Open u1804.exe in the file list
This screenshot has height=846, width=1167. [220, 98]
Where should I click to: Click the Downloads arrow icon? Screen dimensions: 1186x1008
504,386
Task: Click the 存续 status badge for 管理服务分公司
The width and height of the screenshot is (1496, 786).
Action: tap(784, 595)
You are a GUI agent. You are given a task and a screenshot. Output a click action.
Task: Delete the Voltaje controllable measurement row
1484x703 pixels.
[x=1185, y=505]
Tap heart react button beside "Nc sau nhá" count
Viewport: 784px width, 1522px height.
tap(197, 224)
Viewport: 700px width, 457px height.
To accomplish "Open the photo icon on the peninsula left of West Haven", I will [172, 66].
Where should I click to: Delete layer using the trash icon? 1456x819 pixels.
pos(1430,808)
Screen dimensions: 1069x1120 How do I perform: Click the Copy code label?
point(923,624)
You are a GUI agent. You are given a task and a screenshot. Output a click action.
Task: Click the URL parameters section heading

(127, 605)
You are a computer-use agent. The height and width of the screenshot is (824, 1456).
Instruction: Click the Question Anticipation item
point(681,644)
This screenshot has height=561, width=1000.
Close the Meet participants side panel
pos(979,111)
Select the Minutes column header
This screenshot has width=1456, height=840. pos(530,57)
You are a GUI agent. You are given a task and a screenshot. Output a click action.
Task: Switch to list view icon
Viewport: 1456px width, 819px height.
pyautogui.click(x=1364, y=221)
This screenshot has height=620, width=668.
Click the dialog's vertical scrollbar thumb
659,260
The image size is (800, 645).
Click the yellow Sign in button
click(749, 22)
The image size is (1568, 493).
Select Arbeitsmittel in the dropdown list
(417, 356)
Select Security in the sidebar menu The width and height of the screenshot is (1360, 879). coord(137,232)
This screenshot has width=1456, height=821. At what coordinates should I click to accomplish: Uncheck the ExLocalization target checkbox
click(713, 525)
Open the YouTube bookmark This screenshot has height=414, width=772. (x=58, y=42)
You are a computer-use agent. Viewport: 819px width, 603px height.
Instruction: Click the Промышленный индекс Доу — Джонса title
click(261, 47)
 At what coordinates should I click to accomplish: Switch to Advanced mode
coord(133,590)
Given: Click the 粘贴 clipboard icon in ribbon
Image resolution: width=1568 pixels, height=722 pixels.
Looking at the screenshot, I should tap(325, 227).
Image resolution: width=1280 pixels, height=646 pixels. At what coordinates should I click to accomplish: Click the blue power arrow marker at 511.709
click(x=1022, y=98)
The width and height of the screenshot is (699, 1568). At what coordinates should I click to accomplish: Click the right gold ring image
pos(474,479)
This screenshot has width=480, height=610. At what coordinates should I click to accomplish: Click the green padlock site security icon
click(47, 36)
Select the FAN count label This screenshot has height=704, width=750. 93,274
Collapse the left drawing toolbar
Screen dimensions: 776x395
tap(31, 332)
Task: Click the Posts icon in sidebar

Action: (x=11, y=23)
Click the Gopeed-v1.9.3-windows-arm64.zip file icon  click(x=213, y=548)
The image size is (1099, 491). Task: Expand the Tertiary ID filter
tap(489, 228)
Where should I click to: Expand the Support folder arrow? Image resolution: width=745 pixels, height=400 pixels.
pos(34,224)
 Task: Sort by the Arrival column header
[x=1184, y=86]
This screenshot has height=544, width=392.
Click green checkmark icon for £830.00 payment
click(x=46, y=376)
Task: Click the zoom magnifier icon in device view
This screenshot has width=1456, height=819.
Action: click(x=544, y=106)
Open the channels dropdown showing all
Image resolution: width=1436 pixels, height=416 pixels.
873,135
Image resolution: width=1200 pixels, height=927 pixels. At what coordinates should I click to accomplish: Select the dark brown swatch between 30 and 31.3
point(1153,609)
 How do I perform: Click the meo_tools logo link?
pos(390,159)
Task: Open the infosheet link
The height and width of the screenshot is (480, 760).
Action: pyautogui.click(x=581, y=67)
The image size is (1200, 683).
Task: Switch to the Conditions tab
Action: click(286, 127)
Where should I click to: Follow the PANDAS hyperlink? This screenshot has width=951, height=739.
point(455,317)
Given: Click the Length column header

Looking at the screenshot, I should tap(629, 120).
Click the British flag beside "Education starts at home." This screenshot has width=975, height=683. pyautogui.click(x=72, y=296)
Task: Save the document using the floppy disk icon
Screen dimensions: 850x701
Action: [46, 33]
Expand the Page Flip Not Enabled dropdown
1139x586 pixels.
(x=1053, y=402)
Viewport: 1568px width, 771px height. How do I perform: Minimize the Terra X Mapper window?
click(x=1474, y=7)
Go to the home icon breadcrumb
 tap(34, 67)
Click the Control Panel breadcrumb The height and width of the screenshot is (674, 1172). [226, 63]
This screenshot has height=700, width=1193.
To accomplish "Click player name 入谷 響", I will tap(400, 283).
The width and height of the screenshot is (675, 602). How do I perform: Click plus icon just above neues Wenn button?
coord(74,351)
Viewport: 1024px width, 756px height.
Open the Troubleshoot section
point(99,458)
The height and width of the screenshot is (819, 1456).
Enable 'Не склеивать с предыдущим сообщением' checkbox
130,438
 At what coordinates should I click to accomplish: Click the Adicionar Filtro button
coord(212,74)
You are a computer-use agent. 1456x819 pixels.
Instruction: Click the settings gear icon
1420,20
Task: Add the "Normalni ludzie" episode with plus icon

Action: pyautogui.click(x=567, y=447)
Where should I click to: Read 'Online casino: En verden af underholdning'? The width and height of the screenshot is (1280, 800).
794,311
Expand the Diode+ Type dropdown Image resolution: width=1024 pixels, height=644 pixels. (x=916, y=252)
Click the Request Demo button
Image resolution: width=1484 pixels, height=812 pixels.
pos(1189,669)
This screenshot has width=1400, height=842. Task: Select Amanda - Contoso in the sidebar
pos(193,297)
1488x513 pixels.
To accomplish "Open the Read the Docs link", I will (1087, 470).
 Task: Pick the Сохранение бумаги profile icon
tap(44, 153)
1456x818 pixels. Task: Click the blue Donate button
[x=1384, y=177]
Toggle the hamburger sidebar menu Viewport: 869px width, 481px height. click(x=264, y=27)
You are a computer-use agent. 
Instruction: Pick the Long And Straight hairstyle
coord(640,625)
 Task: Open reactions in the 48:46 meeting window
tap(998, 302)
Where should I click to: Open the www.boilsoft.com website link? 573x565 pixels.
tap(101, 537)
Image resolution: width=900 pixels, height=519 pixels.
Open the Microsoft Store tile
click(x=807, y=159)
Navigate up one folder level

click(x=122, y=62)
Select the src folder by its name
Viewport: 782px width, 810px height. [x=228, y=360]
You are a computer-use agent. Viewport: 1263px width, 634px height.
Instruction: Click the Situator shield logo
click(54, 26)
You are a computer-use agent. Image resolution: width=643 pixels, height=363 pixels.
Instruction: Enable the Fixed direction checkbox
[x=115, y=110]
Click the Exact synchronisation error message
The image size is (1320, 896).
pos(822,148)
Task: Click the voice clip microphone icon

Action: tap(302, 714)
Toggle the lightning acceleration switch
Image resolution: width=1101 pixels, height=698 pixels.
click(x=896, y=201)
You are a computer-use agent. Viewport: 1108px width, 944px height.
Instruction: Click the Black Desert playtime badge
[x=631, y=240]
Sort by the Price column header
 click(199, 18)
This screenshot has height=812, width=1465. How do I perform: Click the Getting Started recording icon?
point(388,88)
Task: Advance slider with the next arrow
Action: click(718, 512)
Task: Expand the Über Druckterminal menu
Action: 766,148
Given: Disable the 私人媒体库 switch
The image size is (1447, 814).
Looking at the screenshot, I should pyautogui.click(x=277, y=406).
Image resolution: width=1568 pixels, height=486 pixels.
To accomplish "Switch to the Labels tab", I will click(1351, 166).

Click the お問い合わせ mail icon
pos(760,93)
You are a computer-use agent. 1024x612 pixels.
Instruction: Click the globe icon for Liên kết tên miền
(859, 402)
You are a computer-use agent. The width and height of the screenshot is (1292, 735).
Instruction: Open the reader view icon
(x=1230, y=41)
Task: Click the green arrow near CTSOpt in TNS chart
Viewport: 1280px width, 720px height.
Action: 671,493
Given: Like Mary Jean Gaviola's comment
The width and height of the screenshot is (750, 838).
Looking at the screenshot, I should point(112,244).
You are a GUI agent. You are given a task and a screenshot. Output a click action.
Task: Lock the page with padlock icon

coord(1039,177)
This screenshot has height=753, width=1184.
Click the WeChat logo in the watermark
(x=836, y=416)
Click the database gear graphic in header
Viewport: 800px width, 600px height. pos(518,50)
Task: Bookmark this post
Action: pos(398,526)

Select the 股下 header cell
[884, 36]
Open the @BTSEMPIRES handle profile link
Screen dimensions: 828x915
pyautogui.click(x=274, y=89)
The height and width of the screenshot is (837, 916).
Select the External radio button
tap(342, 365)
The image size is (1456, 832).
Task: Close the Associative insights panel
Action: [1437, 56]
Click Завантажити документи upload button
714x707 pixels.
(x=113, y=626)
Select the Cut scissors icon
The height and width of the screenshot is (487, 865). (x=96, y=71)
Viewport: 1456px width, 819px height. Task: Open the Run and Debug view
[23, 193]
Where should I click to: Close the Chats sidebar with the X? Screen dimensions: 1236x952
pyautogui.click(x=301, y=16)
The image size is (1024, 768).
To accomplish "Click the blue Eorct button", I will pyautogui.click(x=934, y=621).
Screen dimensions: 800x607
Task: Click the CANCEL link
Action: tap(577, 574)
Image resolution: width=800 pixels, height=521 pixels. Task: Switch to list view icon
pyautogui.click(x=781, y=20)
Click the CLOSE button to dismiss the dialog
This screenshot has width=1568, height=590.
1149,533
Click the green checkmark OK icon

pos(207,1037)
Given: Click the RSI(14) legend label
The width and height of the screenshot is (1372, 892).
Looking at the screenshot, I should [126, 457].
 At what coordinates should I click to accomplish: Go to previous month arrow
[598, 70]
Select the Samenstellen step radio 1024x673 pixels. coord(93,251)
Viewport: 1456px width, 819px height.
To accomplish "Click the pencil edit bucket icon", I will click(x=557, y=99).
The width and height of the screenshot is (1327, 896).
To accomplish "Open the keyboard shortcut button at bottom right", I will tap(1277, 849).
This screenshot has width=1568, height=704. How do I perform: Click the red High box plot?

────────

[What is asked] Can you render the records as a JSON list of strings, from the line with "Task: Add the" up to and including the line with "click(199, 18)"? Give one string per line and leave out blank lines.

[The answer]
[
  "Task: Add the \"Normalni ludzie\" episode with plus icon",
  "Action: pyautogui.click(x=567, y=447)",
  "Where should I click to: Read 'Online casino: En verden af underholdning'? The width and height of the screenshot is (1280, 800).",
  "794,311",
  "Expand the Diode+ Type dropdown Image resolution: width=1024 pixels, height=644 pixels. (x=916, y=252)",
  "Click the Request Demo button",
  "Image resolution: width=1484 pixels, height=812 pixels.",
  "pos(1189,669)",
  "This screenshot has width=1400, height=842. Task: Select Amanda - Contoso in the sidebar",
  "pos(193,297)",
  "1488x513 pixels.",
  "To accomplish \"Open the Read the Docs link\", I will (1087, 470).",
  " Task: Pick the Сохранение бумаги profile icon",
  "tap(44, 153)",
  "1456x818 pixels. Task: Click the blue Donate button",
  "[x=1384, y=177]",
  "Toggle the hamburger sidebar menu Viewport: 869px width, 481px height. click(x=264, y=27)",
  "You are a computer-use agent. ",
  "Instruction: Pick the Long And Straight hairstyle",
  "coord(640,625)",
  " Task: Open reactions in the 48:46 meeting window",
  "tap(998, 302)",
  "Where should I click to: Open the www.boilsoft.com website link? 573x565 pixels.",
  "tap(101, 537)",
  "Image resolution: width=900 pixels, height=519 pixels.",
  "Open the Microsoft Store tile",
  "click(x=807, y=159)",
  "Navigate up one folder level",
  "click(x=122, y=62)",
  "Select the src folder by its name",
  "Viewport: 782px width, 810px height. [x=228, y=360]",
  "You are a computer-use agent. Viewport: 1263px width, 634px height.",
  "Instruction: Click the Situator shield logo",
  "click(54, 26)",
  "You are a computer-use agent. Image resolution: width=643 pixels, height=363 pixels.",
  "Instruction: Enable the Fixed direction checkbox",
  "[x=115, y=110]",
  "Click the Exact synchronisation error message",
  "The image size is (1320, 896).",
  "pos(822,148)",
  "Task: Click the voice clip microphone icon",
  "Action: tap(302, 714)",
  "Toggle the lightning acceleration switch",
  "Image resolution: width=1101 pixels, height=698 pixels.",
  "click(x=896, y=201)",
  "You are a computer-use agent. Viewport: 1108px width, 944px height.",
  "Instruction: Click the Black Desert playtime badge",
  "[x=631, y=240]",
  "Sort by the Price column header",
  " click(199, 18)"
]